A new open-source tool called Hippo provides a shared memory layer for AI CLI agents like Claude Code, Cursor, and Codex. Operating with a SQLite backbone and markdown mirrors, Hippo implements mechanisms like decay, retrieval strengthening, and explicit working memory to manage context across different sessions and tools. It requires Node.js 22.5+ and operates with zero runtime dependencies. Developers can use it to persist session summaries, track recurring errors, and prevent context loss when switching between different AI coding assistants.

7. Freestyle: Bare-Metal Sandboxes for AI Coding Agents

Freestyle has launched a cloud infrastructure service providing bare-metal sandboxes specifically designed for AI coding agents. The platform supports full Linux environments with hardware virtualization, eBPF, and Fuse, utilizing a systemd init instead of runc. The sandboxes can start in approximately 500ms and support horizontal memory forking, allowing agents to duplicate exact system states, including running processes and browser animations, with minimal delay.

8. Reducto Deep Extract: Agent-in-the-Loop Structured Extraction

Reducto has launched Deep Extract, an updated endpoint configuration for structured document extraction. The system uses an autonomous agent-in-the-loop verification cycle to iteratively correct its own output on long, complex documents like invoices and financial statements. By setting a specific flag in the extract settings, developers can enable this multi-pass approach to prevent models from skipping entries or consolidating rows on repetitive tasks. The feature is available now via the Reducto API.

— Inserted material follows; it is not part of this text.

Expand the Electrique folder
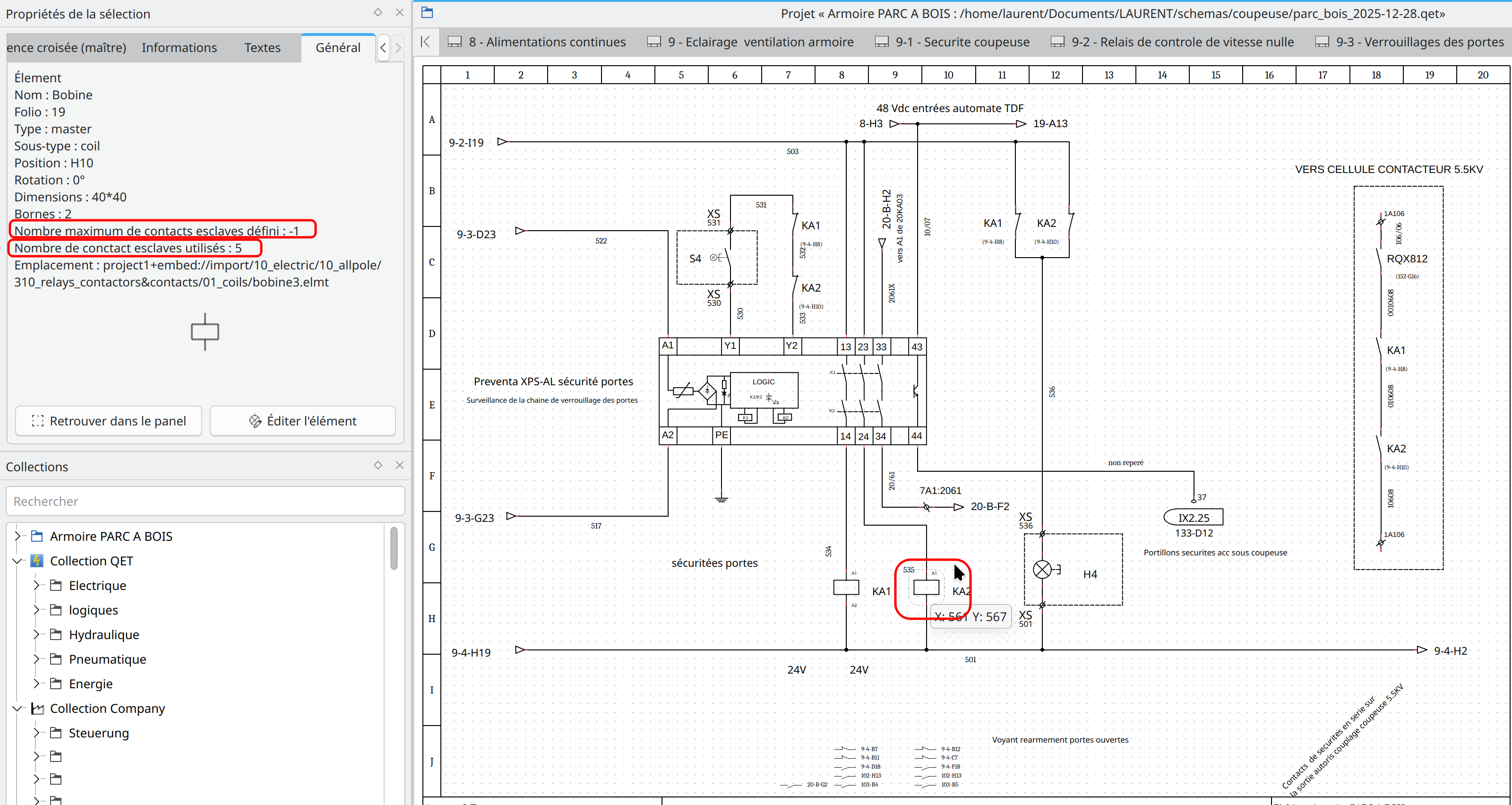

9. AutoKernel: Open-Source LLM Agent for GPU Kernel Optimization

RightNow AI has released AutoKernel, an open-source framework that automates GPU kernel optimization for PyTorch models. The system uses an autonomous LLM agent loop to profile models, identify bottlenecks, and iteratively refine Triton or CUDA C++ kernels. It incorporates a five-stage correctness harness to verify numerical stability and performance gains before committing any code changes. Developers can use this tool to automate the highly specialized process of writing fast GPU code.